Retain-Set-Free Operation: Since retain sets are difficult to construct in practice, MSA's ability to operate without one significantly improves its applicability.
Evaluation Contribution: The three proposed GPT-4o-judge metrics more precisely assess factual-level forgetting and retention compared to ROUGE.
Robustness Across Checkpoint Distances: Checkpoints separated by trillions of tokens remain effective, suggesting that the forgetting vector captures the essential direction of data influence.

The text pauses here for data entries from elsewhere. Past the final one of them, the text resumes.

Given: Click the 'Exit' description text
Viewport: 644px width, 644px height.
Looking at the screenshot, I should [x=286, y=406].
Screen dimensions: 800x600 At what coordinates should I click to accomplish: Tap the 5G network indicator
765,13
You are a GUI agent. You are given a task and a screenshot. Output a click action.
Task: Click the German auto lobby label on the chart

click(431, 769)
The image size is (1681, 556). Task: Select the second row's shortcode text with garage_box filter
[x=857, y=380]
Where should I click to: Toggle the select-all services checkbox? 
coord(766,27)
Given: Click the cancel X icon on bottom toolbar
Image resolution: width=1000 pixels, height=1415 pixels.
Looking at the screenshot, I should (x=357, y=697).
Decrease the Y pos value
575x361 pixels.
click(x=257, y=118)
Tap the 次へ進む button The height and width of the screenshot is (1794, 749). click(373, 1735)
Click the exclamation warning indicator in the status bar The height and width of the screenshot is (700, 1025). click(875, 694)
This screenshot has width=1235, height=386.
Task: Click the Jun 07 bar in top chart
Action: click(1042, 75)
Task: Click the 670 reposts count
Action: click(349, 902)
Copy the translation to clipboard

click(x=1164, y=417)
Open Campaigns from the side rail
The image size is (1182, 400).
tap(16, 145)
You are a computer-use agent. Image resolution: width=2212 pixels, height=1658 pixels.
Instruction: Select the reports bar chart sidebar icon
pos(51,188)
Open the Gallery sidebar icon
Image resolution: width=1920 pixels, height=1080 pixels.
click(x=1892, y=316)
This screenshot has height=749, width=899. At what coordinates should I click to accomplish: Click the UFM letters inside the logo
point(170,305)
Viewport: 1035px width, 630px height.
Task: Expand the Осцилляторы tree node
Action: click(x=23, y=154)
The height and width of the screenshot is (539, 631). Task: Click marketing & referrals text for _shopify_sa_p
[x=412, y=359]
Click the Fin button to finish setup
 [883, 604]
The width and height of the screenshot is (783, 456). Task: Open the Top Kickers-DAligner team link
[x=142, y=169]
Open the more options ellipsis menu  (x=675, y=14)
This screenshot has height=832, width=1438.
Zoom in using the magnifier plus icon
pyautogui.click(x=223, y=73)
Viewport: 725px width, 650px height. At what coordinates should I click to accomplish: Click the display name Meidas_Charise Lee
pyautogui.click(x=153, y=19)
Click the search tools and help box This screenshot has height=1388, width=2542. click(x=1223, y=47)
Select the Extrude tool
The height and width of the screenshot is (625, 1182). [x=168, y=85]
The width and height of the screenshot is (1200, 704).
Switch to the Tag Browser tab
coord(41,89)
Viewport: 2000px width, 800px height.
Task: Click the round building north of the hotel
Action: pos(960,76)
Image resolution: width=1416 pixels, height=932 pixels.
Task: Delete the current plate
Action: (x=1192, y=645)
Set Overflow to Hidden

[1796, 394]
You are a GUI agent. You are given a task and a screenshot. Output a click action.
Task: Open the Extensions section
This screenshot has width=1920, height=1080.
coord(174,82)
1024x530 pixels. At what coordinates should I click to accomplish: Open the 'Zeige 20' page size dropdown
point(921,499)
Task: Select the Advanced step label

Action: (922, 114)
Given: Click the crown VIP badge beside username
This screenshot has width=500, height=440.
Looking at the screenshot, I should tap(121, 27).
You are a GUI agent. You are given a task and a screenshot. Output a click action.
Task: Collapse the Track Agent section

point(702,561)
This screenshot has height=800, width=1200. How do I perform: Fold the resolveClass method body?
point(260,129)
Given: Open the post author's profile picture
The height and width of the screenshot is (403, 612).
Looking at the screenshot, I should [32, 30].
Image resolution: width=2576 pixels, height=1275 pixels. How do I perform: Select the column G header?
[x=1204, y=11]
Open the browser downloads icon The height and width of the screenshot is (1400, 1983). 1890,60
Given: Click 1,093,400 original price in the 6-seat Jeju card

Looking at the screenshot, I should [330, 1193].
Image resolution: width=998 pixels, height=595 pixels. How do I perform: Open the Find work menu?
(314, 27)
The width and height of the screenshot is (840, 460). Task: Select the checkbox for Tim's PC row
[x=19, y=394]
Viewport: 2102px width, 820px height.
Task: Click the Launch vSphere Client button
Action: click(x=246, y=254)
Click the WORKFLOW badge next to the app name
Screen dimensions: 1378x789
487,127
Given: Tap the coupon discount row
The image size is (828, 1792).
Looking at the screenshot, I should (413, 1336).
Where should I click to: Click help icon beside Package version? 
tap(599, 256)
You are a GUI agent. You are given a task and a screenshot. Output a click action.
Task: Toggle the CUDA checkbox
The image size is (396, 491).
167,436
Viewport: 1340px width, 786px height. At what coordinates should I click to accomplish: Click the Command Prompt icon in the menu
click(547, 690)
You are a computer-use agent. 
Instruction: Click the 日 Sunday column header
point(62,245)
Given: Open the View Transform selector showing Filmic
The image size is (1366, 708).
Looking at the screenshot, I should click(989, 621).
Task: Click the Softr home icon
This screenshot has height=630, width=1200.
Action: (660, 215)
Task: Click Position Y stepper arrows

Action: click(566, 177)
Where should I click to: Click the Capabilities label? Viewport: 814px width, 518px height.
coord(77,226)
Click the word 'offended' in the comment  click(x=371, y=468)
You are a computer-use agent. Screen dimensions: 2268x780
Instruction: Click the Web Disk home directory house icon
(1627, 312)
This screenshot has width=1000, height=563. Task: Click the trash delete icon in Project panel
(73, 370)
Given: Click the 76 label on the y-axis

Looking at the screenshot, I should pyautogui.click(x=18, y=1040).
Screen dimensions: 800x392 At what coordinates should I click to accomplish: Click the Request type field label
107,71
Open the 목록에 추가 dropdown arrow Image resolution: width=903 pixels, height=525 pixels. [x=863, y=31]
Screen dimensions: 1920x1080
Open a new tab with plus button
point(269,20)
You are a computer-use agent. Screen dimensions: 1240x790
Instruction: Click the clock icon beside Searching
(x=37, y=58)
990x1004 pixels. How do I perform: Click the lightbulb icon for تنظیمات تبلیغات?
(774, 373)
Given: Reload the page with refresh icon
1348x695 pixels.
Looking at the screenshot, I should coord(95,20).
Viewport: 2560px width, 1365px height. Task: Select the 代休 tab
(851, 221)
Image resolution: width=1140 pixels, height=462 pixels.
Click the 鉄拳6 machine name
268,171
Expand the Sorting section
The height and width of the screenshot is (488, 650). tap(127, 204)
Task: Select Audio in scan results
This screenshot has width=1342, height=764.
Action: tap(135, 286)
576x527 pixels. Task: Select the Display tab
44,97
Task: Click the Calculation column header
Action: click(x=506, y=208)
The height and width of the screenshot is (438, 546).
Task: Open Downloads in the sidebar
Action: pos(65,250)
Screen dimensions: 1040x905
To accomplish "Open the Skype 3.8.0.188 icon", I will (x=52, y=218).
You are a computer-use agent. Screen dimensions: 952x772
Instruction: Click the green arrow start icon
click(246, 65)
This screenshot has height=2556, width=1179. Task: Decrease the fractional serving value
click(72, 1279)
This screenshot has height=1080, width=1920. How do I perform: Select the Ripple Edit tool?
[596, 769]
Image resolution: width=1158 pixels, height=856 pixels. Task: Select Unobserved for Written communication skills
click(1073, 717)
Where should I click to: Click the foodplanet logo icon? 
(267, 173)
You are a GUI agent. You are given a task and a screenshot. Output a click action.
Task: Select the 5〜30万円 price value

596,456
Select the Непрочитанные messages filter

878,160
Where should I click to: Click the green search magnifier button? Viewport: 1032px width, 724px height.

Limitations & Future Work¶

Access to intermediate training checkpoints is required — rendering the approach inapplicable to closed-source models.
The quality of the forgetting vector depends on fine-tuning hyperparameters (\(e_f\), learning rate, etc.) and the choice of \(\alpha\) and \(\beta\).
Validation is currently limited to 1B and 8B models; effectiveness at larger scales (70B+) remains unknown.
The effect of forget-target frequency in the training data has not been studied.
Only data-level unlearning is evaluated; concept-level unlearning (e.g., "forgetting Harry Potter") is not addressed.
The overhead of using a validation set to tune \(\alpha\) and \(\beta\) is not discussed in detail.

Task Vectors (Ilharco et al., 2022): Pioneering work on directional vectors in parameter space, though direct application to unlearning proves insufficient.
NPO (Zhang et al., 2024): Negative preference optimization; the strongest baseline in this setting.
RMU (Li et al., 2024): Representation-level unlearning; effective on WMDP but underperforms on TOFU/RESTOR.
TOFU (Maini et al., 2024): Fictitious-author unlearning benchmark.
RESTOR (Rezaei et al., 2024): Knowledge-recovery-oriented unlearning benchmark.
Broader Insight: The temporal information encoded in the model training trajectory is a valuable resource; parameter-space arithmetic can be generalized to other model editing tasks such as knowledge editing and capability suppression.

Rating¶

Novelty: ⭐⭐⭐⭐ — The use of checkpoints is elegant and effective; while parameter arithmetic is not new, the application context is novel.
Experimental Thoroughness: ⭐⭐⭐⭐⭐ — Two benchmarks, multiple checkpoints, diverse configurations, cross-model validation, and new evaluation metrics.
Writing Quality: ⭐⭐⭐⭐⭐ — Ideas and experiments are clearly organized; the motivation for the proposed evaluation metrics is thoroughly explained.
Value: ⭐⭐⭐⭐⭐ — The method is practical, simple, and effective, representing a significant contribution to the machine unlearning field.